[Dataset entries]
———

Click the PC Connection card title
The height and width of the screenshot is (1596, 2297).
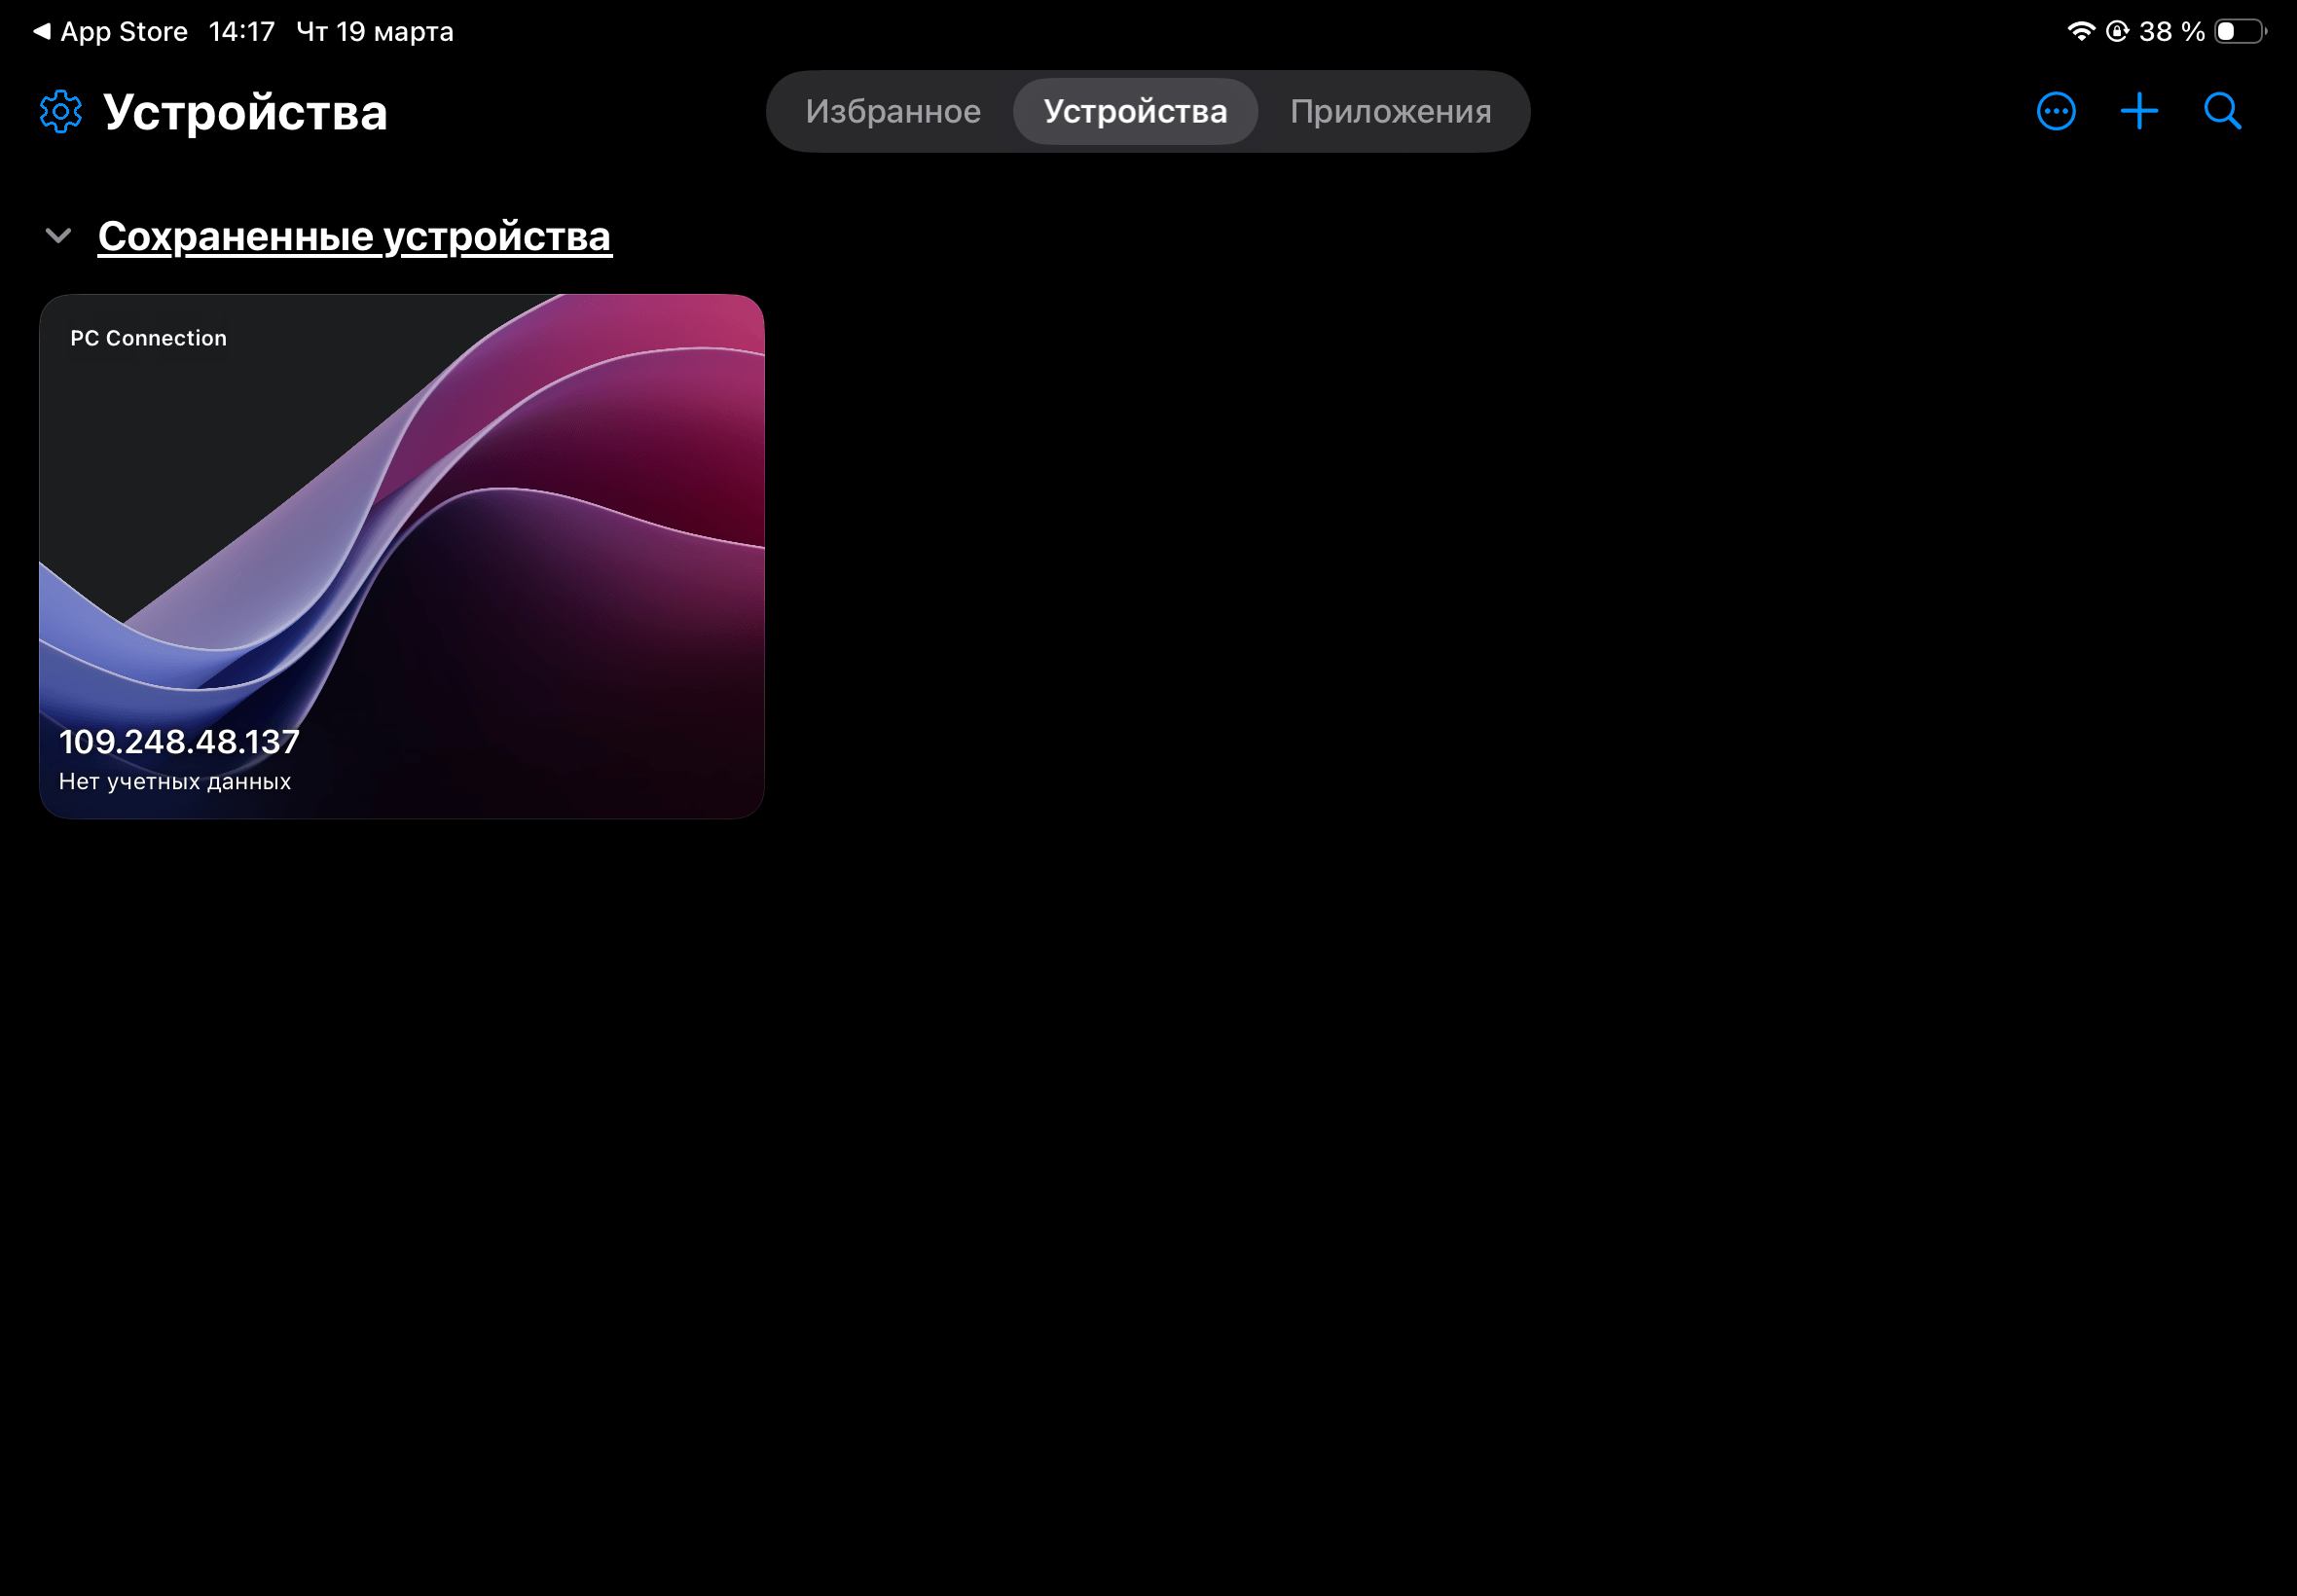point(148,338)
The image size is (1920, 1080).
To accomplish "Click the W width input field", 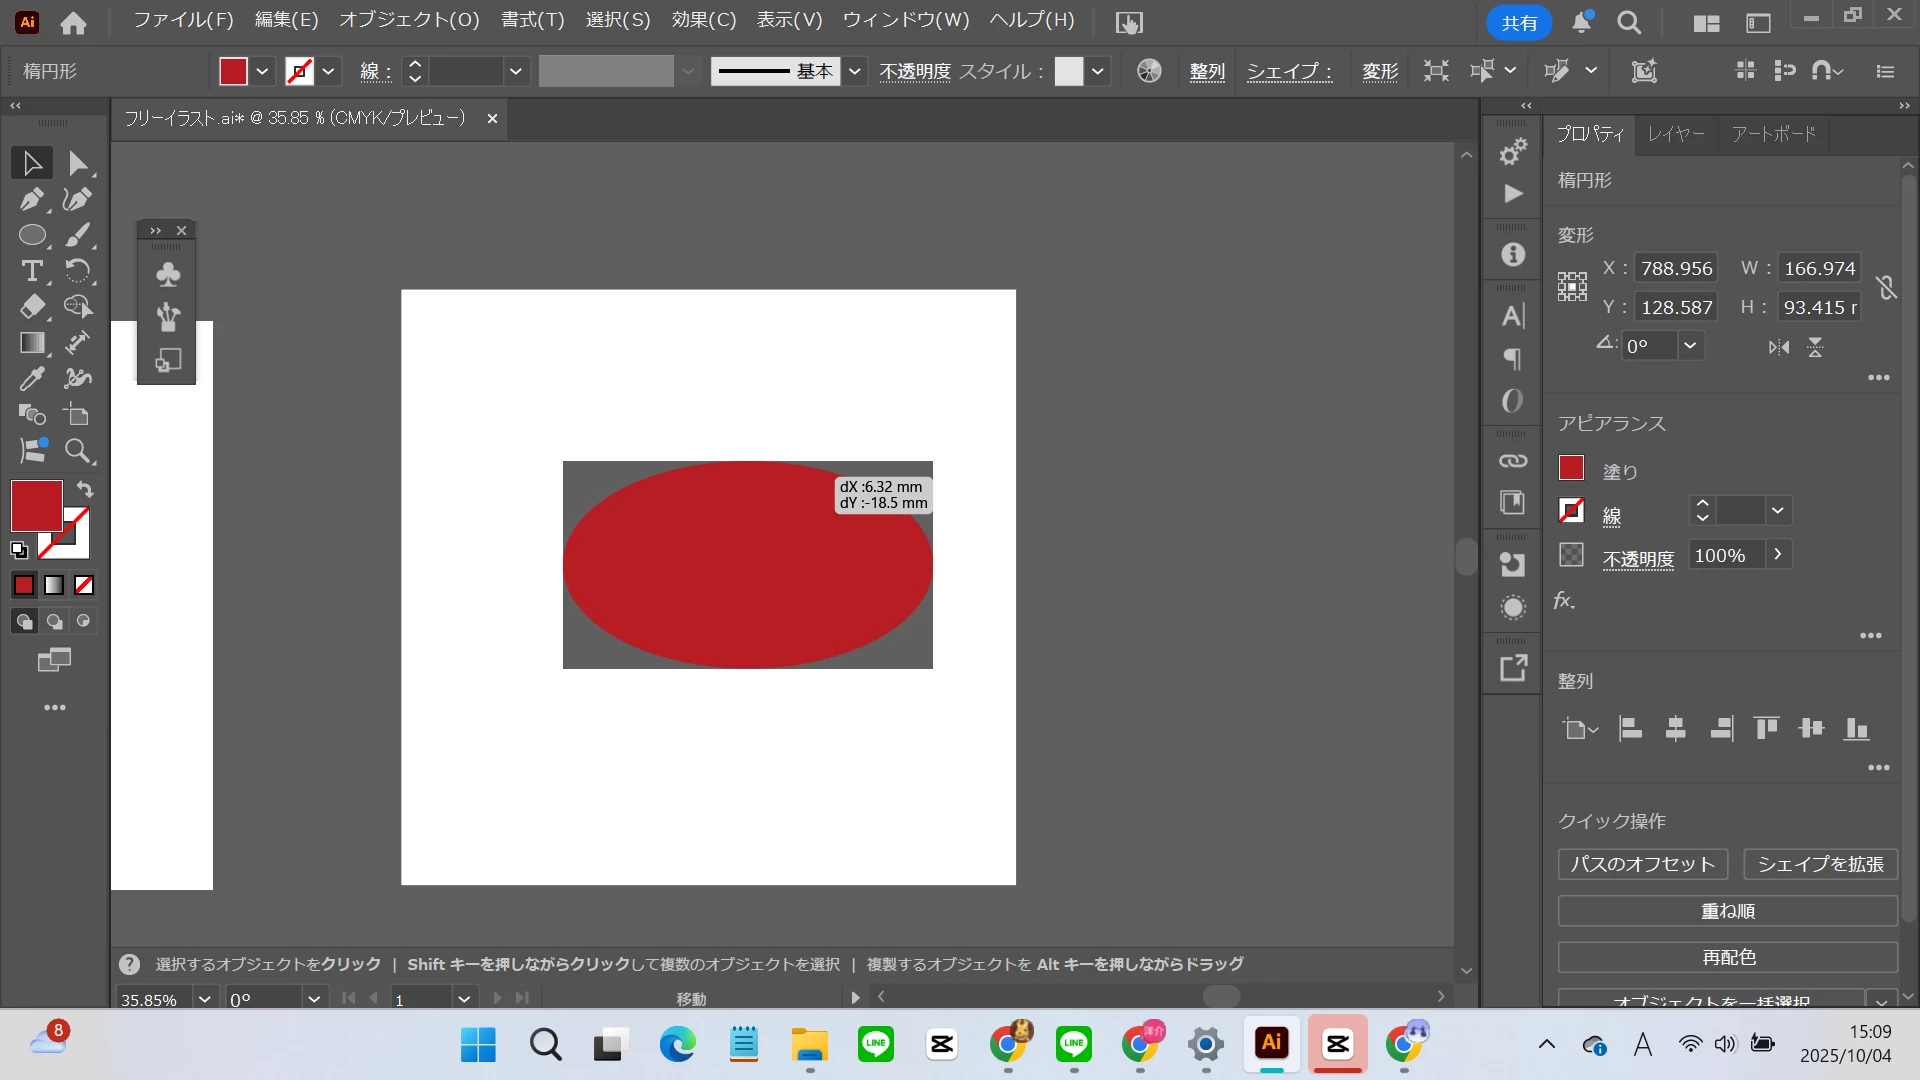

———

• How to complete this task
Would you write out all of the data exactly as it stands, without the pictures?

• Written reply
Click the PC Connection card title
The height and width of the screenshot is (1596, 2297).
point(148,338)
The image size is (1920, 1080).
To accomplish "Click the W width input field", 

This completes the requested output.